Through cdm, developing countries can benefit from sale of carbon emission reduction (cer) units -- units bought by developed countries to meet their carbon emission reduction targets under the Kyoto Protocol. "We will engage with Indian firms for creation of carbon credits with no upfront costs, until the carbon credit is realised. We will invest in sugar, paper and pulp, nitrate-based fertilisers, cement, renewable energy, and in the bio-fuel sectors," Costa added.
Experts however, are wary of EcoSecurities's entry. "It is a commercial player, with a model to provide a one-stop shop for cdm developers. The price it pays for the cer s will be very low. EcoSecurities is unlikely to offer better prices than those already offered on the market (e.g. by government buyers). But its entry could have a positive impact on some small-scale projects that have not been able to find domestic financing," says Axel Michaelowa of the Programme International Climate Policy, Hamburg Institute of International Economics, Germany.

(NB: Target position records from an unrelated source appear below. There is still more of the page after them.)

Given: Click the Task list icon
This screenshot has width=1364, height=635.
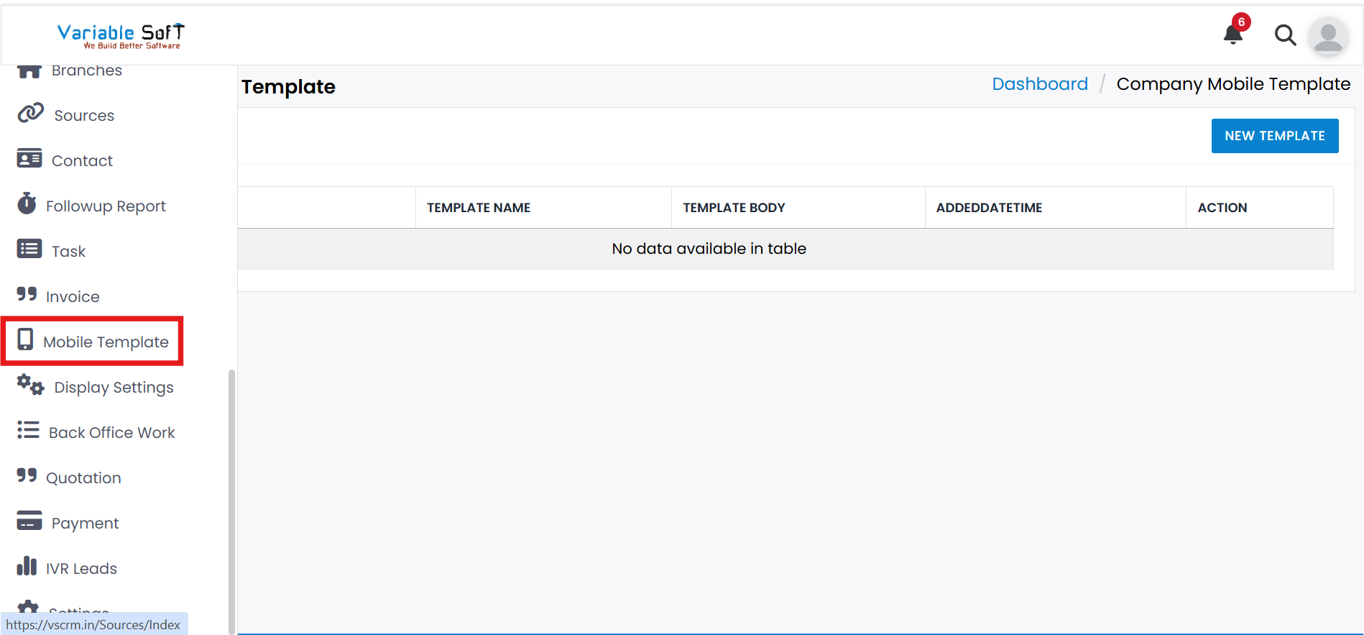Looking at the screenshot, I should click(29, 250).
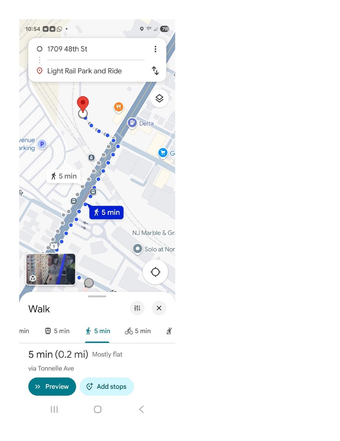This screenshot has width=340, height=441.
Task: Tap the venue parking P marker
Action: 42,144
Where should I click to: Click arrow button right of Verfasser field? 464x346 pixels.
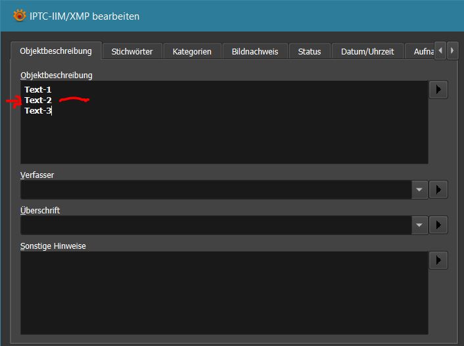(x=438, y=190)
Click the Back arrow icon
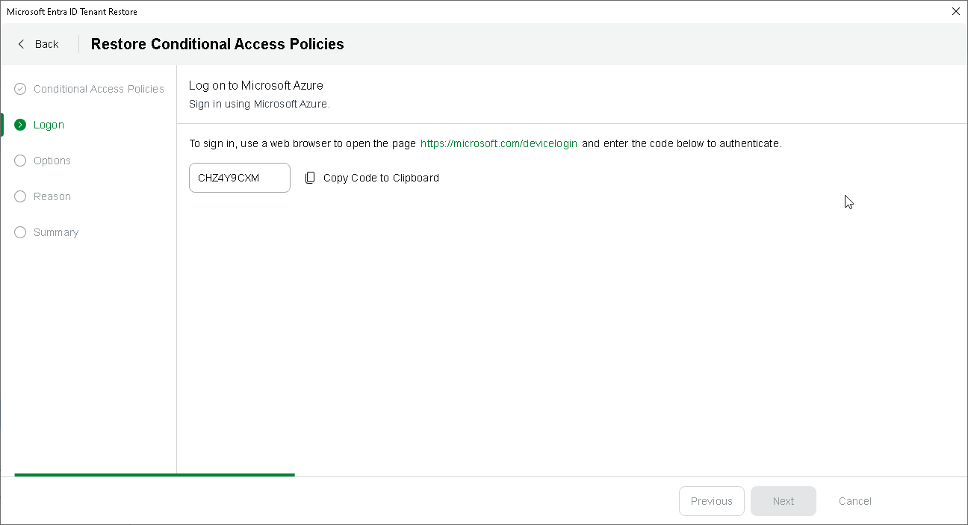The width and height of the screenshot is (968, 525). coord(21,44)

According to Michael K. Dorsey of Dartmouth College, usa, "As an early mover into the Indian market, EcoSecurities is well positioned to determine nature of other market makers. The firm will play a crucial role in setting norms, quite possibly to some degree commissions as well as other hallmarks of participation for carbon market players." Dorsey is also apprehensive that projects that undermine environmental quality, threaten public health or compromise other key aspects of sustainable development, generate credits in the EcoSecurities market.

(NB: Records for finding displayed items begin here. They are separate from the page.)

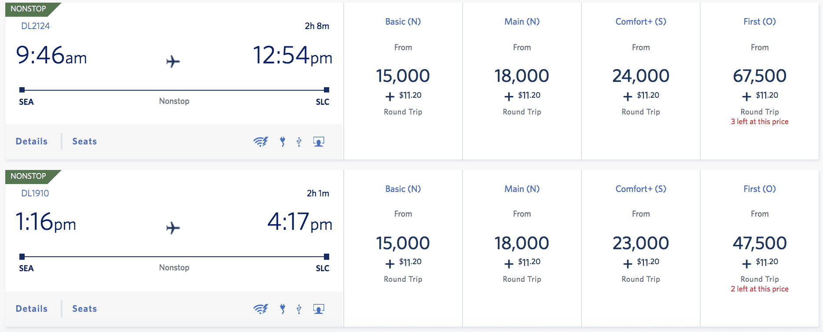Select First 47,500 miles fare on DL1910
Image resolution: width=823 pixels, height=332 pixels.
(759, 243)
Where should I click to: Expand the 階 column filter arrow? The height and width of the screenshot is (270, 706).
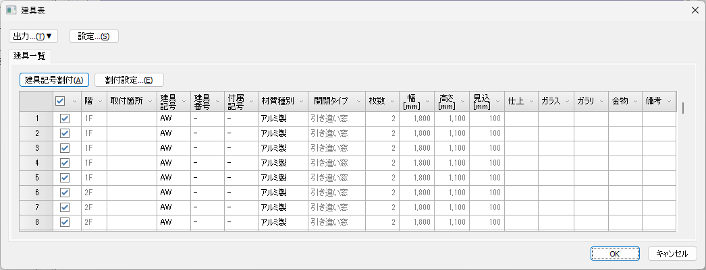click(x=100, y=101)
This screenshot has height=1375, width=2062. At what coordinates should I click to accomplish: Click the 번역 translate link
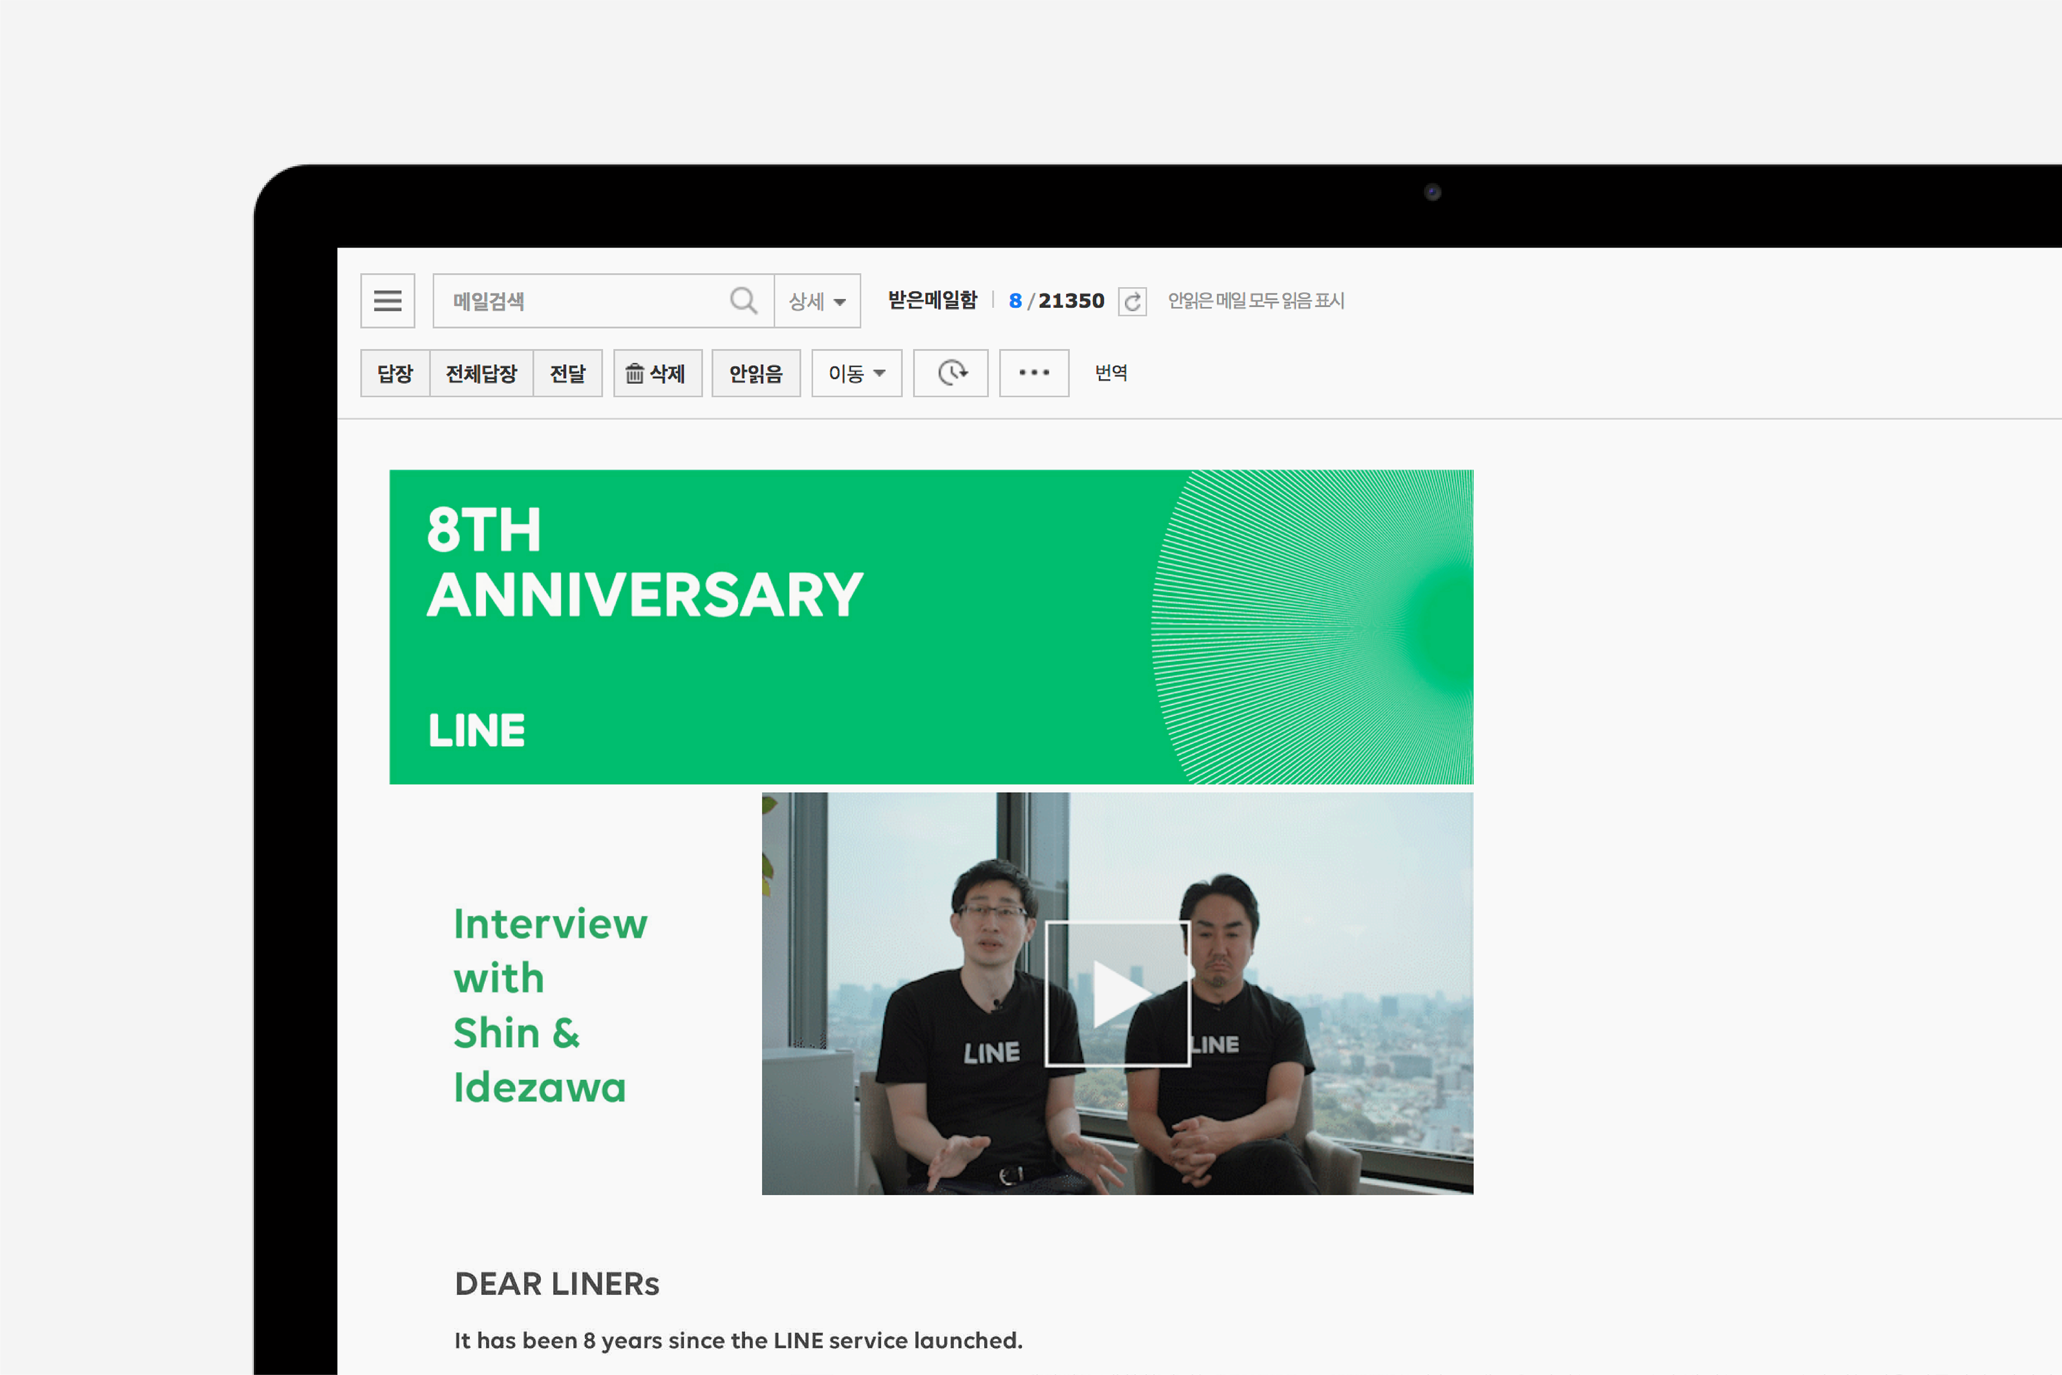[x=1111, y=373]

Patrick Burgi of Myclimate, Zurich, differs. According to him, "The fact that EcoSecurities is expanding activities in India is a sign that the cdm market is becoming more mature. Big companies now feel confident to invest in this market, which is good for cdm. " He maintains a neutral stand saying EcoSecurities is not any better or worse than other project developers in the market. They are just service providers and will focus on projects which have the greater cost benefit ratio. The way cdm is shaped, it doesn't foster community-based project development. This is related to cdm guidelines and procedures, which are complicated, time-consuming and cost-intensive. By expanding their Indian activities, EcoSecurities will employ more Indian consultants being able to develop cdm projects in a more efficient way. This would lower the transaction costs, which might foster smaller projects as well," says Burgi.
With the entry of this new player, it still remains to be seen what is its impact on cdm in its entirety.